But a constitutional provision need not be interpreted so narrowly as to disable it from reaching novel abuses of power. The Fourth Amendment, at least, has not been so interpreted. It has been held to regulate wiretapping and administrative searches, Katz v. United States, 389 U.S. 347, 88 S.Ct. 507, 19 L.Ed.2d 576 (1967); Camara v. Municipal Court, 387 U.S. 523, 87 S.Ct. 1727, 18 L.Ed.2d 930 (1967), neither a practice with which the framers of the amendment were acquainted. Repossessions and evictions may be far from the core of the Fourth Amendment but we hesitate to suggest that they can never provide the setting for a violation of the amendment. In Specht v. Jensen, 832 F.2d 1516 (10th Cir.1987), remanded on unrelated grounds, 853 F.2d 805 (10th Cir. 1988) (en banc), a search of the plaintiff’s home by a creditor accompanied by the police was held to violate the Fourth Amendment. We agree with that decision; and it is the closest case to ours. But there is a crucial difference. In Specht the conduct of the police invaded an interest that the Fourth Amendment unquestionably protects: the interest in the privacy of the home. (The court in Specht emphasized this point. 832 F.2d at 1520.) The invasion was no less extensive, intrusive, or injurious just because the police were assisting a creditor rather than enforcing criminal or other public law.

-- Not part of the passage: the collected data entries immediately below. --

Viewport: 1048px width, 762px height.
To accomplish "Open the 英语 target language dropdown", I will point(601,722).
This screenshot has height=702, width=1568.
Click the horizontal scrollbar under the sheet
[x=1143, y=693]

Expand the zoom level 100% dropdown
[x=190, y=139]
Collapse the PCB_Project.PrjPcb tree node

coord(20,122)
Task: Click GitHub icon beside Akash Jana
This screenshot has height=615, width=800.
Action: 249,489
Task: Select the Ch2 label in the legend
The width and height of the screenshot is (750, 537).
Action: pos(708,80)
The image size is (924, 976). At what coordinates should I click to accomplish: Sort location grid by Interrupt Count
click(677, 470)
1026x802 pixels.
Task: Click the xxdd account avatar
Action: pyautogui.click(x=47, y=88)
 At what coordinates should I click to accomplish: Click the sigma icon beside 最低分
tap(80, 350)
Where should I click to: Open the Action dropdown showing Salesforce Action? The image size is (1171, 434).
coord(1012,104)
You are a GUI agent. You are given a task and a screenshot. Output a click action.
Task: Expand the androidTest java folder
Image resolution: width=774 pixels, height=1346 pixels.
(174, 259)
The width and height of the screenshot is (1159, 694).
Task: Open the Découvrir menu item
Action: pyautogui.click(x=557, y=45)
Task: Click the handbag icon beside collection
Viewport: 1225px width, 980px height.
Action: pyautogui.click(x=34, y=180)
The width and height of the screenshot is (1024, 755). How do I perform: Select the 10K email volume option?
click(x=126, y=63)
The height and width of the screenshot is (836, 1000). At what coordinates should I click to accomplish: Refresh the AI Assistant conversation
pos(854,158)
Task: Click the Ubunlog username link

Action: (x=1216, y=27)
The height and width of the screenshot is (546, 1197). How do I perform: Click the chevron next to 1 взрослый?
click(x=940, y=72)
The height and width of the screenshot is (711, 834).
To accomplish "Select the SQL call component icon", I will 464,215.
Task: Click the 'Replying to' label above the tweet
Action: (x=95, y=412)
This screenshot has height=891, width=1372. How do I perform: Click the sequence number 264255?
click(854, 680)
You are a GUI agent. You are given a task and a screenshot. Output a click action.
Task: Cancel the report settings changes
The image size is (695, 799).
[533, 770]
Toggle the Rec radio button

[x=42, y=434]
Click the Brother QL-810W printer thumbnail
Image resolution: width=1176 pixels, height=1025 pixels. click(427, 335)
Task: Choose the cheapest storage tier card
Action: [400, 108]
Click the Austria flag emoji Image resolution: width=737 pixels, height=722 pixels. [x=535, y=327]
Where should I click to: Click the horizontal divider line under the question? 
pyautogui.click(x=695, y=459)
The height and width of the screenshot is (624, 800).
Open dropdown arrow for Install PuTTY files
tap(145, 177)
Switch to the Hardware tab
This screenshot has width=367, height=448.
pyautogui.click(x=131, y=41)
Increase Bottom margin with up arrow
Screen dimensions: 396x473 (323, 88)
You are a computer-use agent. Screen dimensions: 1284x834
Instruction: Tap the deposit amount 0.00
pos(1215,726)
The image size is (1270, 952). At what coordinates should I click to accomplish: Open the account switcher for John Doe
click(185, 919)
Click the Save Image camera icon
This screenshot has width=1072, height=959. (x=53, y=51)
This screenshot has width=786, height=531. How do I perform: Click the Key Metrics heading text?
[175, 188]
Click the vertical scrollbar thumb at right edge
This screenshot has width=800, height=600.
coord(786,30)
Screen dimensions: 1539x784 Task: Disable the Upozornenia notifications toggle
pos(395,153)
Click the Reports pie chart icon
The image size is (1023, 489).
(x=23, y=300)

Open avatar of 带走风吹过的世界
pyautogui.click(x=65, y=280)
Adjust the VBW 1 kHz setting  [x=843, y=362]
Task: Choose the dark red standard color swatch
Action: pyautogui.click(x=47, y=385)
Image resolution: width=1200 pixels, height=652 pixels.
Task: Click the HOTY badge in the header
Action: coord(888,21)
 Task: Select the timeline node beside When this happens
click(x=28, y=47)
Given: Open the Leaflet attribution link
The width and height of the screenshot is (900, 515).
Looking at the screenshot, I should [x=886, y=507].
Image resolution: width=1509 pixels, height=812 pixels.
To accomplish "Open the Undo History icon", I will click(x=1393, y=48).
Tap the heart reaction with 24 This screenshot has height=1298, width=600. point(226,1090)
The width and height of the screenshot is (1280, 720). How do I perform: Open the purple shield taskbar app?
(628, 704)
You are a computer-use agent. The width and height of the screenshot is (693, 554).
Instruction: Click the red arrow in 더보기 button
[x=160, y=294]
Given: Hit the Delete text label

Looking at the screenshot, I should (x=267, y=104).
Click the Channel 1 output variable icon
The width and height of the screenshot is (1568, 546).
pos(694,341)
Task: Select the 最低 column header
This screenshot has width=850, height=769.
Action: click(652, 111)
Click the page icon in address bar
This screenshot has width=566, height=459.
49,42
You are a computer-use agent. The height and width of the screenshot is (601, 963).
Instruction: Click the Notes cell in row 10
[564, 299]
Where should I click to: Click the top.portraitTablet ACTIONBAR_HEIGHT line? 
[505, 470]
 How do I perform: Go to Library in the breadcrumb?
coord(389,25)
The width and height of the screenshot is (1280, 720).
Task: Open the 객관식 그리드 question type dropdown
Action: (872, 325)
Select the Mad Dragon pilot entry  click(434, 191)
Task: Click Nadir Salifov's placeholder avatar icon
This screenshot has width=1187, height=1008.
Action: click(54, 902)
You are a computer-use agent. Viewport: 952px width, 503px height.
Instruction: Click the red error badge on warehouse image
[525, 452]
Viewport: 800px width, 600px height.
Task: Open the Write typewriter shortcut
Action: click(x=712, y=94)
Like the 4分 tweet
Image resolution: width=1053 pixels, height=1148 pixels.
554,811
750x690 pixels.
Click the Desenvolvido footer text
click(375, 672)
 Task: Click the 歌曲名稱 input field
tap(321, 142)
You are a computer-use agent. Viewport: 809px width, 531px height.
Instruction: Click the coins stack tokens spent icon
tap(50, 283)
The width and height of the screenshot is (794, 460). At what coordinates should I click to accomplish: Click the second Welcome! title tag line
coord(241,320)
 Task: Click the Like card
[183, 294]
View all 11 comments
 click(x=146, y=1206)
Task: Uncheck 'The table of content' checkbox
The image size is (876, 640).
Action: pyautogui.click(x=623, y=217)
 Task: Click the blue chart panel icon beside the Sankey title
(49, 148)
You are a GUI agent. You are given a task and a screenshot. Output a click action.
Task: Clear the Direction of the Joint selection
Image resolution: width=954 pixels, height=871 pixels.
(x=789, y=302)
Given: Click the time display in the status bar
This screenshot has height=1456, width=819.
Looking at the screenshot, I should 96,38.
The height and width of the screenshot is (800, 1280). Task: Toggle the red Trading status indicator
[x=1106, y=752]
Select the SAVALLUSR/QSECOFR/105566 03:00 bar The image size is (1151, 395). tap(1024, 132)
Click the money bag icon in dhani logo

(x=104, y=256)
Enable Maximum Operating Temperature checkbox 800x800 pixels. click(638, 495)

*1077It might seem, though, that the removal of the trailer home in this case was a “seizure” on the same footing with the “search” of the home in Specht. Literally there was a “seizure” here, but to use a literal interpretation of a constitutional provision enacted two centuries ago to make every repossession and eviction with police assistance actionable under — of all things — the Fourth Amendment would both trivialize the amendment and gratuitously shift a large body of routine commercial litigation from the state courts to the federal courts. That trivializing, this shift, can be prevented by recognizing the difference between possessory and privacy interests.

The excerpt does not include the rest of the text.